## Instruções a seguir
Reproduza, sem nenhuma alteração, o trecho do texto sobre Eyam que começa em "O início do" e termina em "lado do marido.".

O início do fim de Eyam veio com a chegada do inverno, quando as mortes diminuíram e todos chegaram à conclusão de que finalmente aquele episódio de horror estava terminando. Aos poucos, as pessoas foram se sentindo seguras de abandonarem os seus esconderijos e voltarem para os seus lares no vilarejo.
O recém-chegado reitor William Mompesson, percebendo o que estava acontecendo de fato em Eyam, pediu para que a esposa fosse embora com os dois filhos, mas ela resolveu apenas por enviar as crianças para a casa de um casal de amigos em Yorkshire e ficou ao lado do marido.
Com o percentual de mortes aumentando de novo em junho de 1666, William decidiu organizar uma reunião com todos os habitantes da vila. Ao lado do ex-reitor, Thomas Stanley, os dois homens declararam que aquilo se tratava de uma doença mortal e não de uma vingança divina. Com isso, os dois ainda acordaram a partir daquele momento que os funerais seriam suspensos e os mortos teriam que ser enterrados em suas próprias terras.

[Itens de um conjunto de dados]
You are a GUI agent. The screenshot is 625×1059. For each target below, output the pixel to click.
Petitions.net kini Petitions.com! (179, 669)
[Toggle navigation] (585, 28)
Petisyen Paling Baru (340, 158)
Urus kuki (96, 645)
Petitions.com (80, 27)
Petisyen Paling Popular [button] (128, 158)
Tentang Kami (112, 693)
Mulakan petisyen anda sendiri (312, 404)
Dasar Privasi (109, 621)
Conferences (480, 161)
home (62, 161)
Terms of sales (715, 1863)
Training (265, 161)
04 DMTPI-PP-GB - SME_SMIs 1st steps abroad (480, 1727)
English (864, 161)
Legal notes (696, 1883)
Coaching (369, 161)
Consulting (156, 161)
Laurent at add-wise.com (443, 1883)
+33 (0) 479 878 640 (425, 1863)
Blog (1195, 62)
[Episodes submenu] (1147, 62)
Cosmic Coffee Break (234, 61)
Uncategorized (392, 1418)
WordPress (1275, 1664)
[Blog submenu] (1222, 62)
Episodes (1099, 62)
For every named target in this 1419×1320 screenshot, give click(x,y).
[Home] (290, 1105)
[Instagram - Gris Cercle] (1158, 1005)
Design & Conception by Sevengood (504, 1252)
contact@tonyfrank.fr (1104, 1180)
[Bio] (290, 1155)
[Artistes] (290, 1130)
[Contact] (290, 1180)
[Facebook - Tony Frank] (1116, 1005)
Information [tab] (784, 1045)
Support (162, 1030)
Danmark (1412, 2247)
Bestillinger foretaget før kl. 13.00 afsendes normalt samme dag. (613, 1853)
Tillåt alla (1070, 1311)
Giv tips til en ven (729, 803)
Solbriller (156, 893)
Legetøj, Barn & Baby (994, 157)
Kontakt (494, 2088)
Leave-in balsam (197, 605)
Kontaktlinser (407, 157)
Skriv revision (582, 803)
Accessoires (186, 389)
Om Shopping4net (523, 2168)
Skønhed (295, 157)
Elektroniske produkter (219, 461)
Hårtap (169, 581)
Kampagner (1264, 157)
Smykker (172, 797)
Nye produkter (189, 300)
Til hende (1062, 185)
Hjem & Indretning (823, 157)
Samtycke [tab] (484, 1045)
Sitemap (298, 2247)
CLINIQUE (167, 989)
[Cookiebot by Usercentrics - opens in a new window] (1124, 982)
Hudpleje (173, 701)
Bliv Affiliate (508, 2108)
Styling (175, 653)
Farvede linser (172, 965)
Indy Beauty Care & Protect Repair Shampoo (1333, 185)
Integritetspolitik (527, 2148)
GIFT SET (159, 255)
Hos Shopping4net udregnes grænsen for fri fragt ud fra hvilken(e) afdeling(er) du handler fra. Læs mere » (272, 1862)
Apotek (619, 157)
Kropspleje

## Resposta à tarefa
O início do fim de Eyam veio com a chegada do inverno, quando as mortes diminuíram e todos chegaram à conclusão de que finalmente aquele episódio de horror estava terminando. Aos poucos, as pessoas foram se sentindo seguras de abandonarem os seus esconderijos e voltarem para os seus lares no vilarejo.
O recém-chegado reitor William Mompesson, percebendo o que estava acontecendo de fato em Eyam, pediu para que a esposa fosse embora com os dois filhos, mas ela resolveu apenas por enviar as crianças para a casa de um casal de amigos em Yorkshire e ficou ao lado do marido.